TASK TO COMPLETE
Going through the data below, please show each line containing the string "dropdown".

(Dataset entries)
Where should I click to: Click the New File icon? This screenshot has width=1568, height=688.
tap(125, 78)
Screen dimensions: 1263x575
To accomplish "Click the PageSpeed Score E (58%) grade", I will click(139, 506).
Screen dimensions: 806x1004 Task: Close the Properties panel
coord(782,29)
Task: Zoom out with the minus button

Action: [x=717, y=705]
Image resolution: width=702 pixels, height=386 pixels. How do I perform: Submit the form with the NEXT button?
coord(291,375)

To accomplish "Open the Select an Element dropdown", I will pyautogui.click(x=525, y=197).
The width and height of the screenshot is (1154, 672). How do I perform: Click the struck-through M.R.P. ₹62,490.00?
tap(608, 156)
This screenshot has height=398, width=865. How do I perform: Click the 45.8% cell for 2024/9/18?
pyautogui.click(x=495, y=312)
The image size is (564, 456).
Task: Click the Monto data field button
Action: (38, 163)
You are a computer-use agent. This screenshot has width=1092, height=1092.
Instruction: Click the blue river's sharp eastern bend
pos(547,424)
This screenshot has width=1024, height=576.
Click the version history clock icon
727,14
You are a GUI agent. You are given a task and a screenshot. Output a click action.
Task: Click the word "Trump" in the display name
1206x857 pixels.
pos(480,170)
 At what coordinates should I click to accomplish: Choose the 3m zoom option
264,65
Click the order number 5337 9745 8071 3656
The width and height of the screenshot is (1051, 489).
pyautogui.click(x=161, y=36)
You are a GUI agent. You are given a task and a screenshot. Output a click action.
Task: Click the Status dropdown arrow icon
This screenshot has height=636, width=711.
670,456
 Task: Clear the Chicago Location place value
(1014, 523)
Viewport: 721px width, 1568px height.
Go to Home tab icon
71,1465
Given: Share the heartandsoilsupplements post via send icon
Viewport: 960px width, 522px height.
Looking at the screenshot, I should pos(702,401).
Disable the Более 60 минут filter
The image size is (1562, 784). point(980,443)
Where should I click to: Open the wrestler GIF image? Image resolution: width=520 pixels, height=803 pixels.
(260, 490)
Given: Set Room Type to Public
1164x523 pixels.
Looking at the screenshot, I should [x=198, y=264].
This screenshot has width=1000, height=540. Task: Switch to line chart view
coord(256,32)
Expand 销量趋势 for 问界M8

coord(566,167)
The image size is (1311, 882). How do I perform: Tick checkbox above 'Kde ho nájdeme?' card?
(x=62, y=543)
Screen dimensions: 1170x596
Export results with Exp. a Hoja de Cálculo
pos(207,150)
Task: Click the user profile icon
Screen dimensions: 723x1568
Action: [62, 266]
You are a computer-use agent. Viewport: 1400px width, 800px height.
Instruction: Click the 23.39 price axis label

SOLUTION TO THIS EXERCISE
To accomplish "Open the Select an Element dropdown", I will pyautogui.click(x=525, y=197).
Task: Click the Status dropdown arrow icon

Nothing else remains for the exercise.